Disclaimer: I'm not a medical professional and what I share on this site are my own personal experiences along with scientific research and findings that I cite at the bottom of each article. Please talk to your doctor for diagnosis and treatment.
It might be a little intimate, but I always know I'm beginning my luteal phase when my boobs start to hurt.
Others know they're in the back half of their menstrual cycle when tears start to well up in their eyes for no reason at all.
For others still, it's the cravings or the insomnia that trigger that intuition - "My period is coming soon."
But, then there are those cycles that just feel extra crazy. I've had a few in the past year where I started freaking out, wondering "Why am I nauseated every day?" and "Okay, I know my boobs are supposed to hurt, but they've never hurt like this before." and "Wait...isn't acid reflux a pregnancy symptom?"
All of a sudden, I'm consulting Dr.
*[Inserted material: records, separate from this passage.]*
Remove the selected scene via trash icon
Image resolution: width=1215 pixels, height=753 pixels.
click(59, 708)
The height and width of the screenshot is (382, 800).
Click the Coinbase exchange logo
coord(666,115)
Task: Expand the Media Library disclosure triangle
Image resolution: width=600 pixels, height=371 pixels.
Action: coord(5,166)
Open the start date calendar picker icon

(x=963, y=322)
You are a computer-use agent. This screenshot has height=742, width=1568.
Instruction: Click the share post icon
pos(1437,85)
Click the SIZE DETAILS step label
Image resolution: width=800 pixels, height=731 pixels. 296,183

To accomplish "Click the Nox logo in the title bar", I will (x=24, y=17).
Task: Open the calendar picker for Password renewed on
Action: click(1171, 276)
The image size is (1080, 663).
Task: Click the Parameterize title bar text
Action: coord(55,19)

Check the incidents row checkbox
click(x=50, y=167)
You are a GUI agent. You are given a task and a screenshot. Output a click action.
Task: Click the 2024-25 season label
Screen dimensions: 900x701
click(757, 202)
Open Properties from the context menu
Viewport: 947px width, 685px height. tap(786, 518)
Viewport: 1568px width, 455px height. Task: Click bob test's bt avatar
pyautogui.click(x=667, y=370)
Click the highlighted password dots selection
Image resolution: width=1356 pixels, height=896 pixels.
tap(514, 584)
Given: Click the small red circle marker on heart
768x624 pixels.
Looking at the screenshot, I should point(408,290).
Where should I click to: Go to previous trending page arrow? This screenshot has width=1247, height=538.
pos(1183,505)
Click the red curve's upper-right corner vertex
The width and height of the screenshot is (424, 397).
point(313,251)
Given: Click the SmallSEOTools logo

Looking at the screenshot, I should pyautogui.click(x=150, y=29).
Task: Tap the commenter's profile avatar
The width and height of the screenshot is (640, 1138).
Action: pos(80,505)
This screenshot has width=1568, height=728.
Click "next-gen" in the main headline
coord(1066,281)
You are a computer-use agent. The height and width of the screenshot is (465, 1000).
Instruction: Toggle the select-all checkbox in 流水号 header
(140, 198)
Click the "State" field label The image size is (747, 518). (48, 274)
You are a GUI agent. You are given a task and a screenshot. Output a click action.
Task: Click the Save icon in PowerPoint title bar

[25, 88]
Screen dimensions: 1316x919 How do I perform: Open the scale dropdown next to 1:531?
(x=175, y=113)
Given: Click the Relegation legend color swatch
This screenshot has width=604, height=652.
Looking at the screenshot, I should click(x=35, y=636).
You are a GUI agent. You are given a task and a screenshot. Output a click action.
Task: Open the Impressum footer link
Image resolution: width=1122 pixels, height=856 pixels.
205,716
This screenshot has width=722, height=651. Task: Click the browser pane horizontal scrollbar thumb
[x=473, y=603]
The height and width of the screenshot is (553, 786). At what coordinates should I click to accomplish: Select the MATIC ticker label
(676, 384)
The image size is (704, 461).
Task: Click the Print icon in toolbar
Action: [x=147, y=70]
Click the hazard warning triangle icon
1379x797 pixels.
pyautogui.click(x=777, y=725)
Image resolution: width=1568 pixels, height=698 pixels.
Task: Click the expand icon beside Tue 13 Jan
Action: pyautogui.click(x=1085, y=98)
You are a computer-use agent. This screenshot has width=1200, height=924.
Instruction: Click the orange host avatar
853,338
Google, and she's telling me that my symptoms line up perfectly with the early stages of pregnancy. And before you know it, I've convinced myself to pee on a stick.
If this experience sounds anything like you, you're definitely not alone. It can be confusing to feel different hormonal luteal phase symptoms each cycle and not wonder, "What if..."
To put your mind at ease, I want to remind you of the science.
During the post-ovulatory, back half of your cycle - the luteal phase - the follicle that once surrounded your ova re-seals itself into an in-tact corpus luteum. This corpus luteum's entire purpose is to get the uterus ready for potential implantation. To do that, the corpus luteum secretes high levels of progesterone to build up the endometrial lining. This essentially means whether or not there's a fertilized egg coming down the fallopian tube to the uterus, the corpus luteum is making the uterus as cozy as possible. It's the hormonal version of setting out milk and cookies for Santa and the just hoping he's on his way down the chimney. You set out the milk and cookies either way and the rest just happens.
Progesterone is so essential to a fertilized egg's implantation and survival. If a fertilized egg successfully does implant into the endometrial lining of the uterus, the corpus luteum is sustained by the hCG (human chorionic gonadotrophin) and continues producing high levels of progesterone until the placenta is established.
If there's no fertilized egg, there's no hCG to sustain the corpus luteum and eventually, that supply of progesterone will run out.
What this means that, whether you're pregnant or not, you'll experience that same progesterone spike for several days after ovulation. So, if you've just ovulated and you're experiencing all kinds of weird symptoms, it's likely that they're typical luteal phase progesterone symptoms and there's no way to distinguish whether you're pregnant or not. Timing of progesterone surge symptoms really is the main differentiator between pregnant and non-pregnant people, since pregnant people will continue to see their progesterone levels rise 18+ days after ovulation, while non-pregnant people will experience a steady decline in progesterone when no implantation occurs. More on that in a minute.
For now, let's talk about just what the progesterone-related luteal phase symptoms are. They include:
Acid reflux / heartburn
Anxiety
Breast soreness
Breast enlargement
Belly bloating
Constipation
Cramps
Depression
Fatigue
Headaches
Higher basal (waking) body temperature
Insomnia
Increased appetite and hunger
Increased emotional intensity
Increased sense of smell / taste
Joint or muscle pain
Lower sex drive
Mood changes
Nausea
Strange dreams
Broad array, right?
To make things a bit more concrete, one secondary key progesterone-based differentiator between non-pregnant and pregnant people that have just experienced implantation is a steady increase is severity of symptoms 7-9 days post-ovulation. This increasing rather than decreasing intensity in luteal phase symptoms can indicate that a steady stream of hCG from the newly implanted blastocyst is producing a steady, rising stream of progesterone. Remember that if no implantation occurs, that corpus luteum will release less progesterone towards the end of its life (of about 14 days), so symptoms should lessen when someone is closer to menstruation, not worsen.
I know it's tough, but, if you're wondering whether your symptoms are typical for the luteal phase or more indicative of pending pregnancy, consider timing and intensity to make a more educated guess.
Regardless of whether you're pregnant or not, the rapid increase and decrease in both progesterone and estrogen during the post-ovulatory phase of your cycle is dramatic and appears linked to changes in dopamine and seratonin production - which, in its own right might explain some of the anxiety you feel about these symtpoms! Meta, huh?